Staged photography is a form of photography where the photographer, like a director, stages everything in advance to have full control over how their idea is visualized. Although the staging of a photograph was already common in the early days of photography, it was not distinguished as a separate genre until the 1980s, when some photographers began to establish themselves as conceptual artists.

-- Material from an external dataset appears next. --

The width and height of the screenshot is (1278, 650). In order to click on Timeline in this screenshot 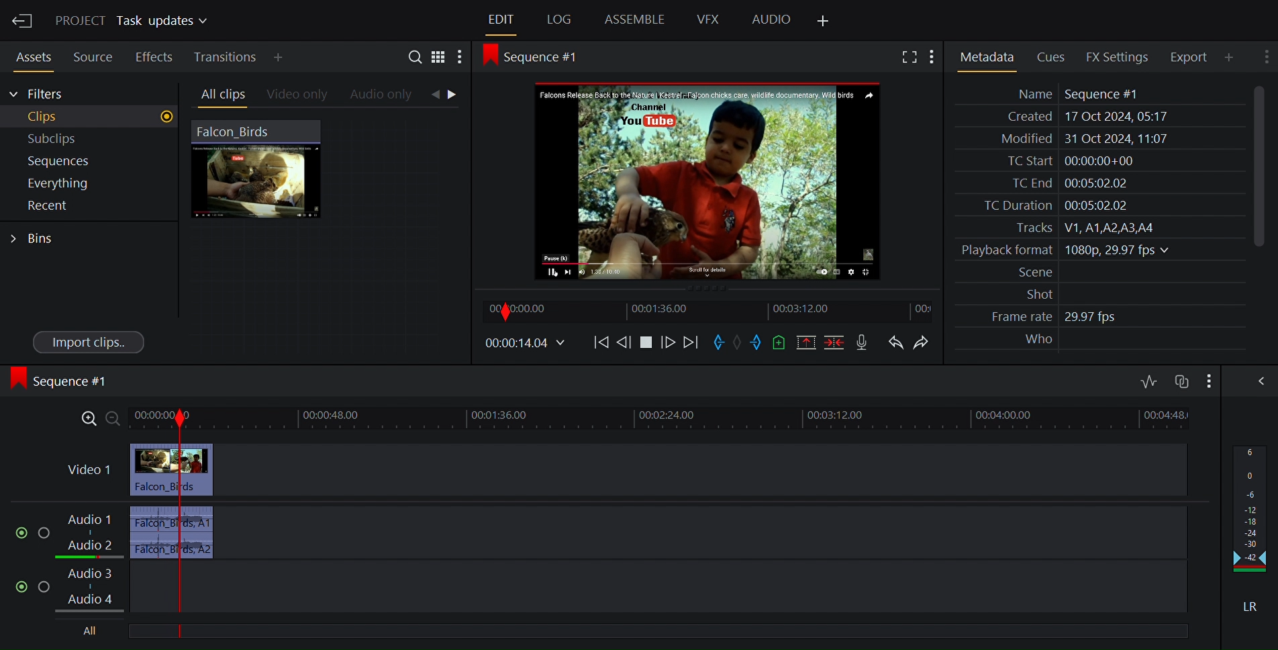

In contrast to, for example, candid shots or street photography, in staged photography, little is left to chance. The photographer's role is also not that of an objective observer who documents what is happening around him. After all, according to this view, a photo is not a realistic representation of a fleeting moment, but a creation of the photographer's imagination; the photographer tries to create a new reality with his work. Post-processing also plays an important role in the creation of a conceptual photo. For example, elements of different images can be superimposed and next to each other. Practitioners of this genre often work in a studio, or seek out a special location to take their photos.

==History==
American critic A. D. Coleman proposed the term directorial mode attempting to define the emerging genre in his 1976 article for Artforum magazine. The term staged photography was introduced in 1987 in two publications: Andy Grundberg's and Kathleen McCarthy Gauss' Photography and Art. Interactions since 1946 and Anne H. Hoy's Fabrications. Staged, Altered, and Appropriated Photographs.

Today the term is often used as a hyperonym for such picture-making (as opposed to picture-taking) concepts as fabricated, manipulated, creative, constructed, arranged, directorial, and tableau photography.

In the Netherlands, staged photography started in the 1980s with theatrical still lifes created in the studio. The exhibitions Staged Photo Events (1982) in the Lijnbaan Center in Rotterdam and Fotografia Buffa (1986) in the Groninger Museum were influential. Well-known Dutch photographers who practice this genre are Rommert Boonstra, co-founder of the Rotterdam School, Teun Hocks, Pieter Laurens Mol, Paul de Nooijer and Erwin Olaf.

Other representatives of staged photography are Philip-Lorca diCorcia, Jeff Wall, Bruce Charlesworth, Tono Stano, Nanna Bisp Büchert, Lis Steincke, and Joel-Peter Witkin.